I have a large pandas dataframe, and want to merge a couple smaller dataframes into it, thus adding more columns. However, it seems there is an implicit of copy of the large dataframe after each merge, which I want to avoid. What's the most efficient way to do this? (Note the resulting dataframe will have the same rows, as it is growing with more columns.) map seems better, as it keeps the original dataframe, but there is overhead to create dictionary. Also not sure it works with merging multiple col into the main one. Or maybe the merge may not be deep copying everything internally?
Base case:
id(df) # before merge
df = df.merge(df1[["sid", "col1"]], how="left", on=["sid"])
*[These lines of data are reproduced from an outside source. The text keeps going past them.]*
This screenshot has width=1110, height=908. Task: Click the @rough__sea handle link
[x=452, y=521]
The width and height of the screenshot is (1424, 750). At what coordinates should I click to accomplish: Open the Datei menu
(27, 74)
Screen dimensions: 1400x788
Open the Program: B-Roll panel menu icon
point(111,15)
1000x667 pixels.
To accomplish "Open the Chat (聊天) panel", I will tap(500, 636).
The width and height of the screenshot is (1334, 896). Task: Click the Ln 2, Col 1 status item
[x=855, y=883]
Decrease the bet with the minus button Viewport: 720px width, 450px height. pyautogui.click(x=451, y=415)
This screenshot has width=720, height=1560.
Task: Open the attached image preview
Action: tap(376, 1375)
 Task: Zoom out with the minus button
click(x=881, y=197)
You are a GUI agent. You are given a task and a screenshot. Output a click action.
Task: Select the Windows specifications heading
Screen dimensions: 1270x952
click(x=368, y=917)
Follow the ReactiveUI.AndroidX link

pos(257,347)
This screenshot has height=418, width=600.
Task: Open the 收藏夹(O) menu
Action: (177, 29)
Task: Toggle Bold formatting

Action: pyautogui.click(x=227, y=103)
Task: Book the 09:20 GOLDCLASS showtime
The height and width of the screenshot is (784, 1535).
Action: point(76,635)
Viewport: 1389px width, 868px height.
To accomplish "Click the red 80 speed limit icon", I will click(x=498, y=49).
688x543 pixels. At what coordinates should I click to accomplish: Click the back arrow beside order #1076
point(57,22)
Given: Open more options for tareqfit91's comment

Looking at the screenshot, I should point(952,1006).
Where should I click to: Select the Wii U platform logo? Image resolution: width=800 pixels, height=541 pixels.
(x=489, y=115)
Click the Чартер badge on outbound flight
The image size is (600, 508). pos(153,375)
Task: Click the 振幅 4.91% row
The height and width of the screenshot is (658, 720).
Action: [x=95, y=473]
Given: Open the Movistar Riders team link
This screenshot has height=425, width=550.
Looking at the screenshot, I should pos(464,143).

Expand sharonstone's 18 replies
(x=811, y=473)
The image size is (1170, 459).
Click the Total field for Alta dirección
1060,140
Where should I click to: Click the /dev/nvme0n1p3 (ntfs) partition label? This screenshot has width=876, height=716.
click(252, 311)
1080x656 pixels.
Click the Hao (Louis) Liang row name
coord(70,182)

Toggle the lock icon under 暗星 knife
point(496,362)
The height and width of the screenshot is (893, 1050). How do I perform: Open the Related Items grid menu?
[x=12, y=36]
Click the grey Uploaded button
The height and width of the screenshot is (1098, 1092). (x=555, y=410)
id(df) # will be different <-- trying to avoid copying df every time a smaller one merged into it
df = df.merge(df2[["sid", "col2"]], how="left", on=["sid", "key2"])
id(df) # will be different
...
Using map():
d_col1 = {d["sid"]:d["col1"] for d in df1[["sid", "col1"]].to_dict("records")}
df["col1"] = df["sid"].map(d_col1)
id(df) # this is the same object
Some post referred dask, haven't tested that yet.
CodePudding user response:
here is another way. First map can be done with a Series and as df1 is already built, I don't know if it is less efficient than using a dictionary though.
df["col1"] = df["sid"].map(df1.set_index('sid')['col1'])
Now with two or more columns, you can play with index
df['col2'] = (
df2.set_index(['sid','key2'])['col2']
.reindex(pd.MultiIndex.from_frame(df[['sid','key2']]))
.to_numpy()
)